そのまま連れられてきたのは、同じホテル内の二階にあるオーセンティックバー。

できる限り照明を落とし、静かにジャズが流れている店内は、高層階の夜景を楽しめる華やかな雰囲気のレストランとは違い、都内の隠れ家的な風情を漂わせている。

拓海に促され奥のカウンターに並んで座り、カクテルをオーダーするまで、互いにひと言も話さなかった。

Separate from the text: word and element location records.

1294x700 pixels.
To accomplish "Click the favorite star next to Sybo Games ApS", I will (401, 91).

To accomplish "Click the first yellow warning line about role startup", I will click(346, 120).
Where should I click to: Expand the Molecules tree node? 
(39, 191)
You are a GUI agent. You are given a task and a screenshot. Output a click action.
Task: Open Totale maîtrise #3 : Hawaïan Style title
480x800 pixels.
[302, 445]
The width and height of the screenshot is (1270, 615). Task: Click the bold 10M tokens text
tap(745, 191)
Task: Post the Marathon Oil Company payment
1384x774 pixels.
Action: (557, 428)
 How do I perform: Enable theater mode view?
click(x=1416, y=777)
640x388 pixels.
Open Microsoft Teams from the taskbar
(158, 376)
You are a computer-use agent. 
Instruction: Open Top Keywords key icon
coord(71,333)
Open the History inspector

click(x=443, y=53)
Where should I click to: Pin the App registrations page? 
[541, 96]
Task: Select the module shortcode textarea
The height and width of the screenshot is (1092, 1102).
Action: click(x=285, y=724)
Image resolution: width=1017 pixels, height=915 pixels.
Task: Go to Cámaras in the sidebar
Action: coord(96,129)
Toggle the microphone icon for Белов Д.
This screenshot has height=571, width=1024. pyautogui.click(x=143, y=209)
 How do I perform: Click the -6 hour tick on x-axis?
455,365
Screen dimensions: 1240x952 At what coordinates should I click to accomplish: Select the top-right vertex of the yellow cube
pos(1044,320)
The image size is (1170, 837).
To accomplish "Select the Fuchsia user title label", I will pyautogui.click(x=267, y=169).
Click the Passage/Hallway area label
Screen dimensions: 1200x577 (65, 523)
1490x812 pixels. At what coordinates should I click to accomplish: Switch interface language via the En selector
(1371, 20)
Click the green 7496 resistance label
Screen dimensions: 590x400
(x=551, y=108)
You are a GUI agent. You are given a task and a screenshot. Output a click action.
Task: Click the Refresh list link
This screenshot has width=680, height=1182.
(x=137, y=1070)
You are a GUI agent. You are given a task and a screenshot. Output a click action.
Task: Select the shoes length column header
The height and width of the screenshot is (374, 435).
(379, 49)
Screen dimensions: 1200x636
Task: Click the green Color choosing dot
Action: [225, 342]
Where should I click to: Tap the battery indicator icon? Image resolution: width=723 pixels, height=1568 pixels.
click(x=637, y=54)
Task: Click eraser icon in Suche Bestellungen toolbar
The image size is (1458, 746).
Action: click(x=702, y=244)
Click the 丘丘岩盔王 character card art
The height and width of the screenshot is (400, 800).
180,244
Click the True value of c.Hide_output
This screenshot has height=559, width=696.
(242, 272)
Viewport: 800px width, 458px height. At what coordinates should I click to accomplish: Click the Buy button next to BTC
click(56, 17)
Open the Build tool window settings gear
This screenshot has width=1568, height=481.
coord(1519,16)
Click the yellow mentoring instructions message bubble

程なくして頼んだウイスキーとピーチフィズがサーブされ、軽くグラスを掲げて会釈してから口をつける。

「食事も頼むか。嫌いなものは?」
「あ、固形のチーズだけ……」
「わかった」

頷いた拓海は、厚切り生ハムやサーモンとアボカドのブルスケッタ、ボロネーゼなどを注文し終えると、早速とばかりに本題を切り出した。

「先程も言ったが、俺と結婚しないか」

やはり聞き間違いではなかったらしい。

「あの、ここまで着いてきてなんですが、まったく意味がわからないっていうか……」

沙綾と拓海は同じ大学出身で、一年だけサークルに入っている時期が被っていたというだけで、ほとんど面識もなく、今日の婚活パーティーでの三分間が、過去で一番長く話した時間だ。

あの場に留まるのが憚られたため、腕を引かれるまま着いてきてしまったが、そんな初対面と変わらないような間柄の彼から結婚を申し込まれる理由がわからない。